### [WHAT YOU SHOULD DO]
Your output is the line containing "Click the Janitza logo" plus every line after it in the listing, reproduced exactly.
-.-.-
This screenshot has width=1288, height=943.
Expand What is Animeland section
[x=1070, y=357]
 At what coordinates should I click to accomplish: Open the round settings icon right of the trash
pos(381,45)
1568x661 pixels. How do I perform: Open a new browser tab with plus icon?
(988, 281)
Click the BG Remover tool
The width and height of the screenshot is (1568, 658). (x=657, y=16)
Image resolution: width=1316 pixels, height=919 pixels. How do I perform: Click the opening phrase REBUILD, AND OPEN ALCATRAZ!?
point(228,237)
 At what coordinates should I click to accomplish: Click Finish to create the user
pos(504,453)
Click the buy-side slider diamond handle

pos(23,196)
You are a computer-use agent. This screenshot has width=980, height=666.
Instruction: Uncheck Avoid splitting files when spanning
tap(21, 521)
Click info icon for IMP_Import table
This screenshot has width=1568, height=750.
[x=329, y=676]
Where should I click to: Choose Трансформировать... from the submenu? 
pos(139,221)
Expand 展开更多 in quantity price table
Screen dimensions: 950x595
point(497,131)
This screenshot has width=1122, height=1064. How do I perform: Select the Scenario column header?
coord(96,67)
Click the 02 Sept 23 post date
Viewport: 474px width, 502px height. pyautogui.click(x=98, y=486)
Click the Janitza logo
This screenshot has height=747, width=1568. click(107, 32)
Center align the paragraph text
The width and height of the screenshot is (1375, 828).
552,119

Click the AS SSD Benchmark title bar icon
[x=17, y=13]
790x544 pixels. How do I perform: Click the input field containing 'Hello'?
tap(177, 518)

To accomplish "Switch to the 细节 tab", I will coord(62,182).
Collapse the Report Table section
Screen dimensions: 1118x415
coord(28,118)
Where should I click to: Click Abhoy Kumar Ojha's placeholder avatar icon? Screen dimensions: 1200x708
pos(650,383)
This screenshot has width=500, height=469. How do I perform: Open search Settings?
-.-.-
### [WRITTEN REPLY]
Click the Janitza logo
This screenshot has height=747, width=1568. click(107, 32)
Center align the paragraph text
The width and height of the screenshot is (1375, 828).
552,119

Click the AS SSD Benchmark title bar icon
[x=17, y=13]
790x544 pixels. How do I perform: Click the input field containing 'Hello'?
tap(177, 518)

To accomplish "Switch to the 细节 tab", I will coord(62,182).
Collapse the Report Table section
Screen dimensions: 1118x415
coord(28,118)
Where should I click to: Click Abhoy Kumar Ojha's placeholder avatar icon? Screen dimensions: 1200x708
pos(650,383)
This screenshot has width=500, height=469. How do I perform: Open search Settings?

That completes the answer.